**TASK TO COMPLETE:**
Reproduce the rows word for word, starting with the row that contains "You are a GUI agent. The screenshot is 754×560." and ending with, and including, the row that contains "接受所有 cookie (380, 147)".

**DATA SUPPLIED:**
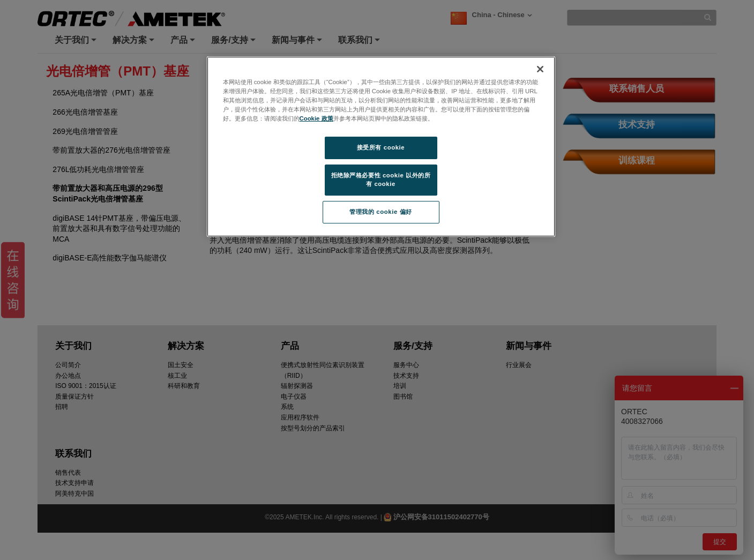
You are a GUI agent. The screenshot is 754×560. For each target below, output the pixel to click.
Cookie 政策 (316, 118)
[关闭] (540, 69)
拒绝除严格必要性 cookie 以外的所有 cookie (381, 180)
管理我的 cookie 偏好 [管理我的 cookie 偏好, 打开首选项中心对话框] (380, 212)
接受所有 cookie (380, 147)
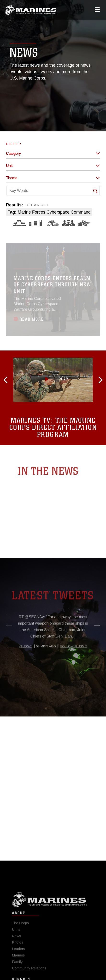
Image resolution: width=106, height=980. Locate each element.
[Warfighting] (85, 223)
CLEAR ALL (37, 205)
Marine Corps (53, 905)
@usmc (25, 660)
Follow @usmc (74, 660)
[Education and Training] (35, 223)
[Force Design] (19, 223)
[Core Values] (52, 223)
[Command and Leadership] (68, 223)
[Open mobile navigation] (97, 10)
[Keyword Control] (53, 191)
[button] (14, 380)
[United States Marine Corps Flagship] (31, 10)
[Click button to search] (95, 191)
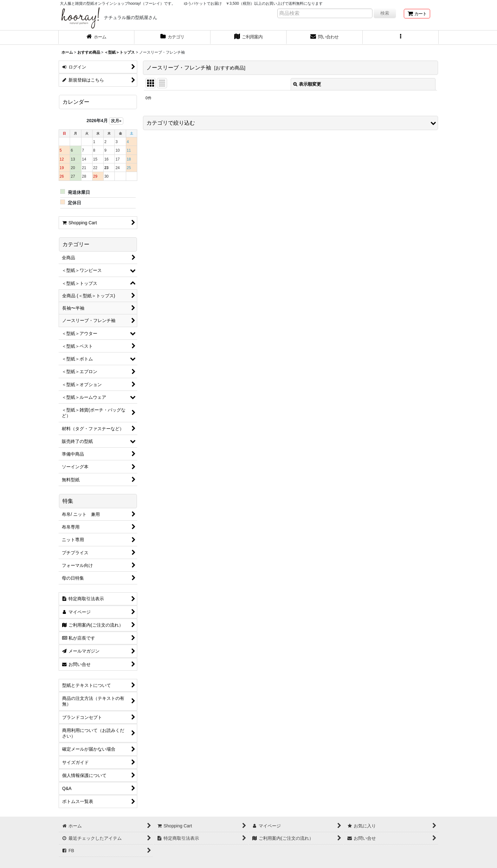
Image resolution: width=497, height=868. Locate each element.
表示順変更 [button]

---

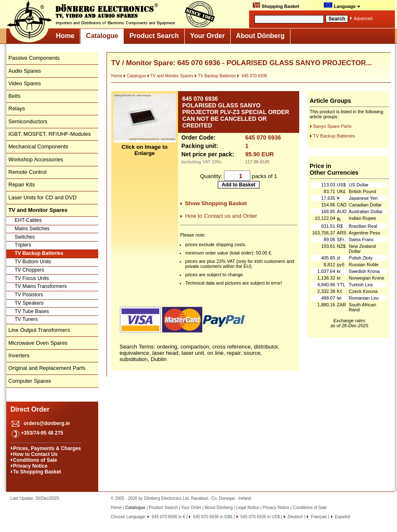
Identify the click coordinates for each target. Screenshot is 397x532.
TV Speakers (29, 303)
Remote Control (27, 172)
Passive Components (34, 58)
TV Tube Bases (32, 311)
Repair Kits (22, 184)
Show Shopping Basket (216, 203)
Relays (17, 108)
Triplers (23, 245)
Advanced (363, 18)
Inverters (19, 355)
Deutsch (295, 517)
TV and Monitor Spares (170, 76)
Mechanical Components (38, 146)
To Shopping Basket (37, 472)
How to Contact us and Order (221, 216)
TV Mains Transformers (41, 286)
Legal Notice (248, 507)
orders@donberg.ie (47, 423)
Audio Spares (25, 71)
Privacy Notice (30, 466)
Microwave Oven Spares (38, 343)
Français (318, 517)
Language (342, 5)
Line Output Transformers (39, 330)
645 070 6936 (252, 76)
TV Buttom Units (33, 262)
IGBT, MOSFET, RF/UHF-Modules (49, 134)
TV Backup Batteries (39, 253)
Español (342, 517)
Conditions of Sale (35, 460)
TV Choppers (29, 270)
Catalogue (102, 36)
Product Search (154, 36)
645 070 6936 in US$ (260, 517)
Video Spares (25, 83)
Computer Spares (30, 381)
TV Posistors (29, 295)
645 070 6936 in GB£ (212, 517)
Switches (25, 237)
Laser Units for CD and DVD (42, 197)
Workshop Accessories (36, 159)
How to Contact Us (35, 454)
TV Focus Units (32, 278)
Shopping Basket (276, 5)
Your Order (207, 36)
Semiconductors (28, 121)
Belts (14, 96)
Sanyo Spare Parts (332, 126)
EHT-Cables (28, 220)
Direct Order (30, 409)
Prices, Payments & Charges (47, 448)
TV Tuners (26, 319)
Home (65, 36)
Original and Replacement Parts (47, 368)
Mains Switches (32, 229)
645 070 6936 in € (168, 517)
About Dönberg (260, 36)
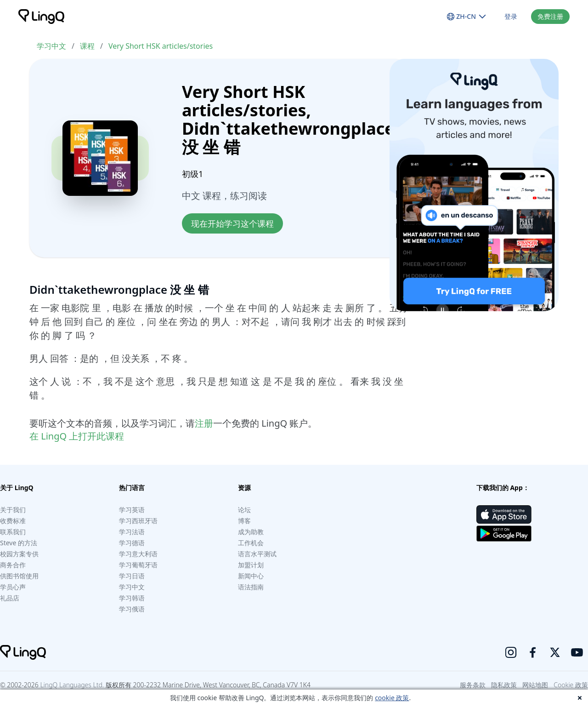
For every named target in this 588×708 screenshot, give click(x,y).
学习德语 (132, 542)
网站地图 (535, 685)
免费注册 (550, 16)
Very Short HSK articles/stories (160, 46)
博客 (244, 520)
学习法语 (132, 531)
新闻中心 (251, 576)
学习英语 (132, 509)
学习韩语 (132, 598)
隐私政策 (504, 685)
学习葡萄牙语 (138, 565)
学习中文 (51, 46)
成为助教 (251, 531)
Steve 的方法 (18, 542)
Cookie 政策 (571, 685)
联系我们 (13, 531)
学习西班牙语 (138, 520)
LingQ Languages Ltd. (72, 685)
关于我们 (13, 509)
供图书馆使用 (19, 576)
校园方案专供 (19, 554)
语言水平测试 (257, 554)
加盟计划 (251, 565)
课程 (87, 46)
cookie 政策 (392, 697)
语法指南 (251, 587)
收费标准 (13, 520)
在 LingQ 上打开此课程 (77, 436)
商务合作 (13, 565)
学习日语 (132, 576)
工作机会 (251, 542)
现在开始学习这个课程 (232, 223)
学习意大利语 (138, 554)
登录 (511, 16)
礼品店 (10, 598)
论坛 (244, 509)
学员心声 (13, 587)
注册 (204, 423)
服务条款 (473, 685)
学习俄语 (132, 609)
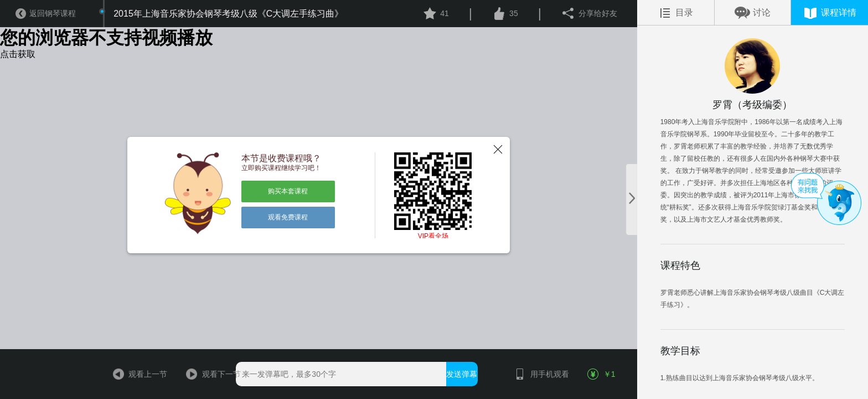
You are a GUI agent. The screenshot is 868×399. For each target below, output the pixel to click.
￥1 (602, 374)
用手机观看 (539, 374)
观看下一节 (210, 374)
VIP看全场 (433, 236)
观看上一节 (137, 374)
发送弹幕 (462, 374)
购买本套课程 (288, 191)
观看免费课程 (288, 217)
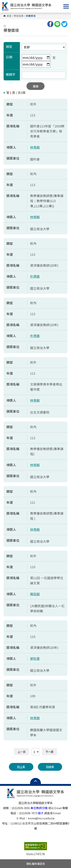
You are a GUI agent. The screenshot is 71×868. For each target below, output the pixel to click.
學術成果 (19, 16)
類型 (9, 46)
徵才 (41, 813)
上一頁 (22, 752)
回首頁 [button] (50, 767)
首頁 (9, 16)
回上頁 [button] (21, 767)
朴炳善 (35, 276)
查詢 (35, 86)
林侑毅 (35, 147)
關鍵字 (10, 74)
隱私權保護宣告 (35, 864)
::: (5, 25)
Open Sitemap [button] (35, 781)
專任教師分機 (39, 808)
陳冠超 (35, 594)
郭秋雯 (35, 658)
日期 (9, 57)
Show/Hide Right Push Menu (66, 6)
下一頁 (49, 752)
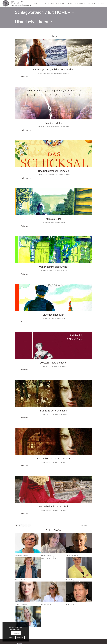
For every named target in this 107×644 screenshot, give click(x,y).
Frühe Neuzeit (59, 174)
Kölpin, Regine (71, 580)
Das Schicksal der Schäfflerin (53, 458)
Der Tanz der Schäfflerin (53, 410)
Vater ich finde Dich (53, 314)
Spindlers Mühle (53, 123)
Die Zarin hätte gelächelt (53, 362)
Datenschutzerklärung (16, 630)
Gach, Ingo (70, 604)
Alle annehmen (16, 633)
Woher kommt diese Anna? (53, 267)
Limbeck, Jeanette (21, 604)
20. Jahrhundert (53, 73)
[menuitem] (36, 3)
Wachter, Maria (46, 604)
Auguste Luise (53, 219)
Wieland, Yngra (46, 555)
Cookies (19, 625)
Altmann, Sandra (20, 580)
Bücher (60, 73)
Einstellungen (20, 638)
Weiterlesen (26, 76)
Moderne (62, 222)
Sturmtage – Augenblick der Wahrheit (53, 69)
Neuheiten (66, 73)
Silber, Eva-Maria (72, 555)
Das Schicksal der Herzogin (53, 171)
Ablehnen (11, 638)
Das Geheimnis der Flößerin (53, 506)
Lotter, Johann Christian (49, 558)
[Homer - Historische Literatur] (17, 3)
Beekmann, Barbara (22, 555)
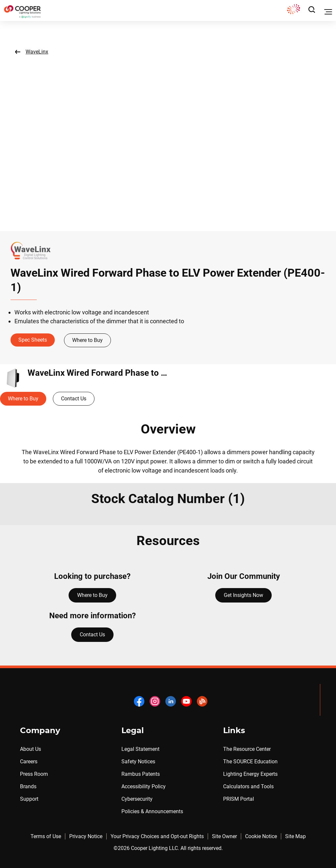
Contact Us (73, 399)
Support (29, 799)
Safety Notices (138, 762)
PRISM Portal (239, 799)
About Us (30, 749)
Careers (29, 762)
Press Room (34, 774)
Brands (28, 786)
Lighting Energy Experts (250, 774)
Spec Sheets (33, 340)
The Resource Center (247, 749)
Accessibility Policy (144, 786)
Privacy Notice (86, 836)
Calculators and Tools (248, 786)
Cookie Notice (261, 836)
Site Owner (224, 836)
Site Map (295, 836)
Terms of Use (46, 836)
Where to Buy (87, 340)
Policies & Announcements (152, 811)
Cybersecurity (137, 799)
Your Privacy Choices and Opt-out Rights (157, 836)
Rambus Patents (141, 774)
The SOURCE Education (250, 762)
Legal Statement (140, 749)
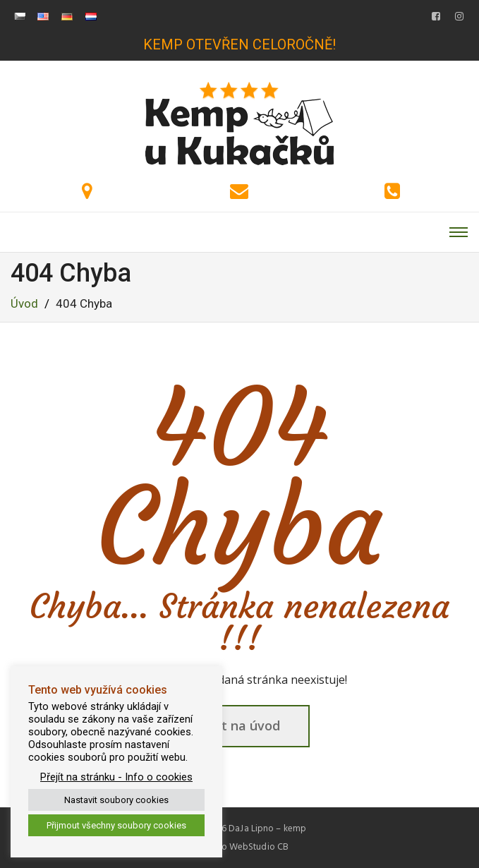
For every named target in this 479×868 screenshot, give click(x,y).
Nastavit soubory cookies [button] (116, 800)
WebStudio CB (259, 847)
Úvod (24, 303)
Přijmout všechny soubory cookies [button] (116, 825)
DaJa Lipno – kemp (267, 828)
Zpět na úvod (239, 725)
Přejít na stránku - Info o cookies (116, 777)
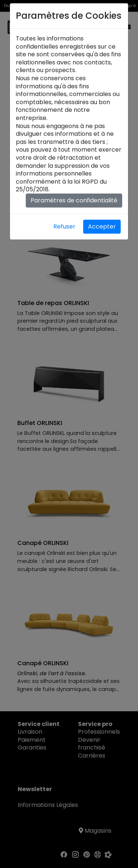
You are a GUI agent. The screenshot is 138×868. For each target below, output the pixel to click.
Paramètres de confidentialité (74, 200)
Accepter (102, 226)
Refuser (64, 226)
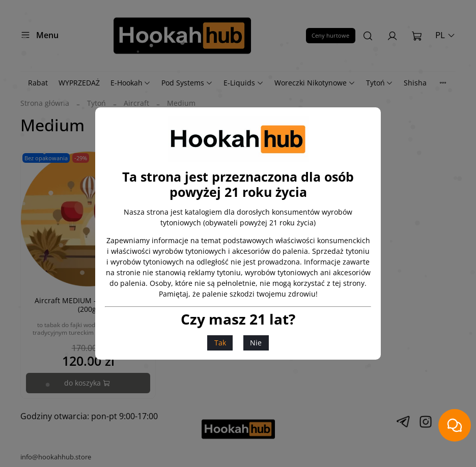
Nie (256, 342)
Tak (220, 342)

...

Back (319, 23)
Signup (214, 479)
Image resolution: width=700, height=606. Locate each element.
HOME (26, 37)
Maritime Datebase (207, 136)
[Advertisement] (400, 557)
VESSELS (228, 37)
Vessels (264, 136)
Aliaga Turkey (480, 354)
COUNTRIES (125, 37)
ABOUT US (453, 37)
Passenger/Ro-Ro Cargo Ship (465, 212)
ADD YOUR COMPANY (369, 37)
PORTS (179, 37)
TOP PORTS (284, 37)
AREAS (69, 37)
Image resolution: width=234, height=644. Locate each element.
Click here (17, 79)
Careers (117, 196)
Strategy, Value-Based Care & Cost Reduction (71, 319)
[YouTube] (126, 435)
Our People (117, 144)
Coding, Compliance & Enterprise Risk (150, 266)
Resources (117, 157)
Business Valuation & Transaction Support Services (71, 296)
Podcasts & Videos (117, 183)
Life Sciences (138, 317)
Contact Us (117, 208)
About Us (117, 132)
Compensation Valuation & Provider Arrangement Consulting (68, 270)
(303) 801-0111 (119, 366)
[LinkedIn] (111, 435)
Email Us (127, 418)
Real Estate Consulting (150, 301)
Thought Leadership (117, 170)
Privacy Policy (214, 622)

**TASK OUTPUT:**
You are a GUI agent. The screenshot is 754×560. For each target below, output the pixel to click.
Cookie 政策 (316, 118)
[关闭] (540, 69)
拒绝除严格必要性 cookie 以外的所有 cookie (381, 180)
管理我的 cookie 偏好 [管理我的 cookie 偏好, 打开首选项中心对话框] (380, 212)
接受所有 cookie (380, 147)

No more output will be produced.